▸ **What is being asked**
Return each line from the listing that contains the word "should".

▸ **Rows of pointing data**
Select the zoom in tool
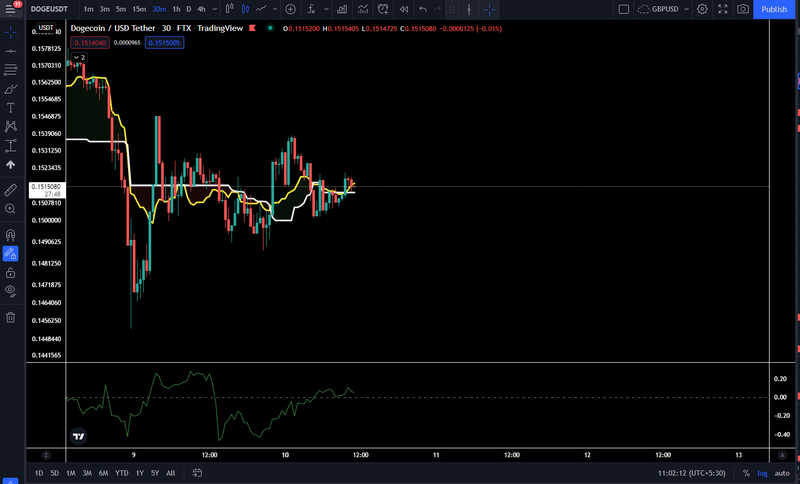The width and height of the screenshot is (800, 484). point(10,209)
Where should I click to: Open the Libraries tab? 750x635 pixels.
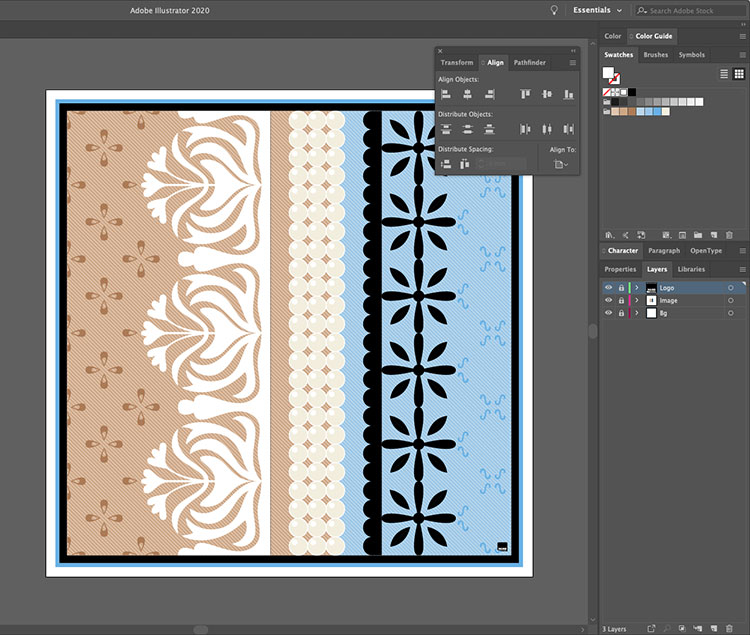click(x=691, y=269)

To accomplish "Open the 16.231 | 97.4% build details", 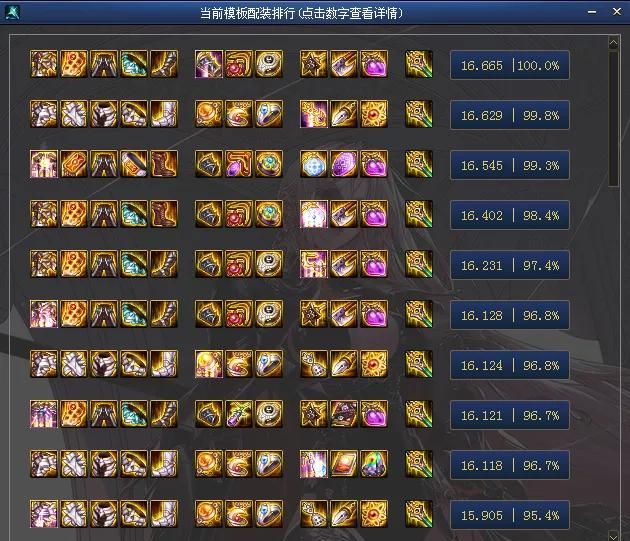I will point(509,265).
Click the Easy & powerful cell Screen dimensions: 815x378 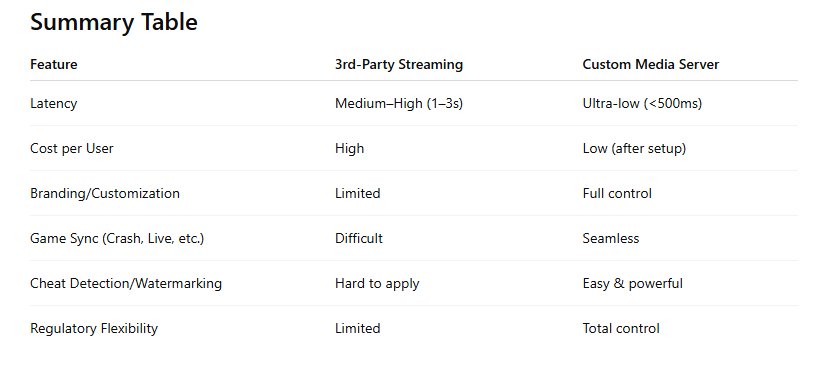(633, 283)
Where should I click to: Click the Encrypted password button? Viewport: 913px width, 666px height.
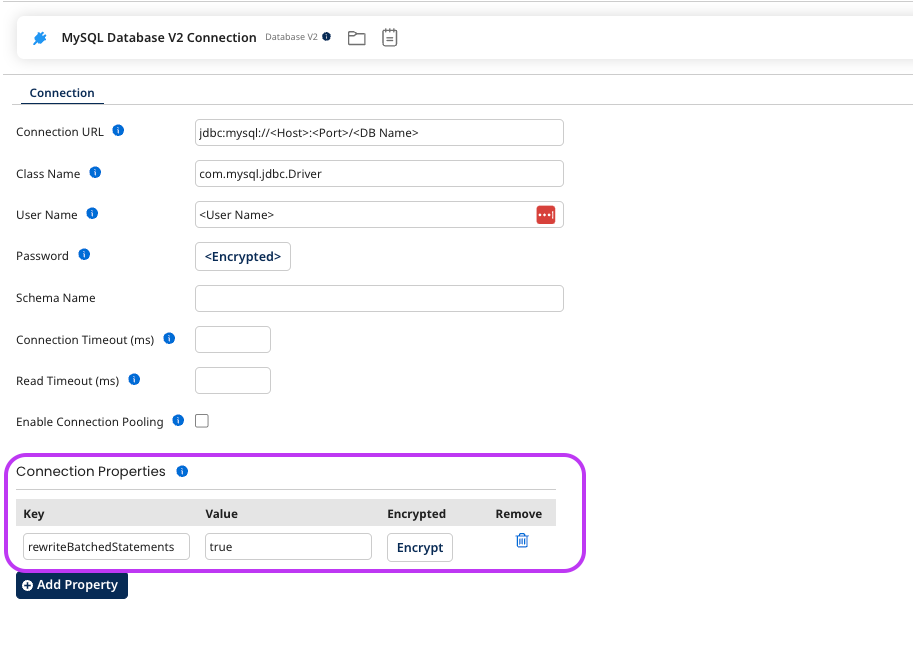(242, 256)
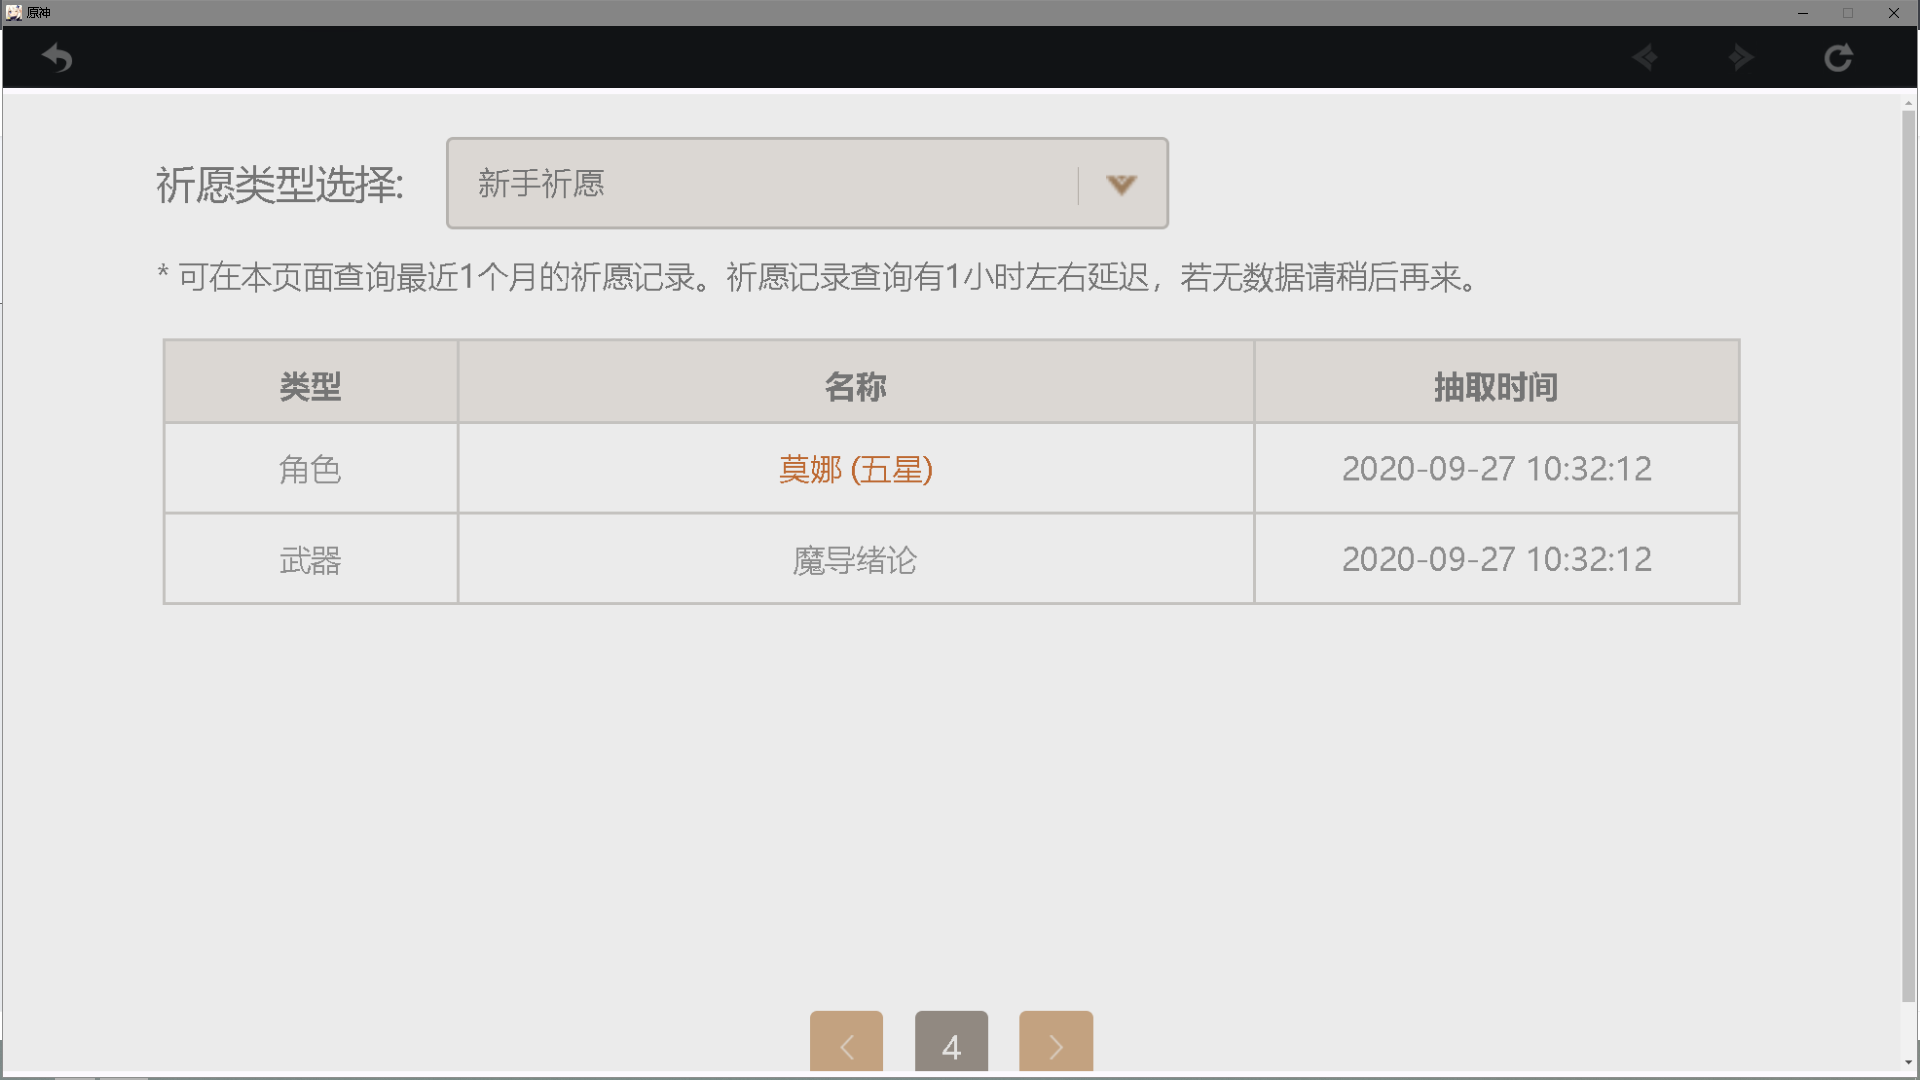The width and height of the screenshot is (1920, 1080).
Task: Click the scrollbar up arrow
Action: pos(1908,103)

▸ **Answer to this problem**
Where should I click to: Open the Libraries tab? 750x635 pixels.
Where should I click to: Click the Encrypted password button? Viewport: 913px width, 666px height.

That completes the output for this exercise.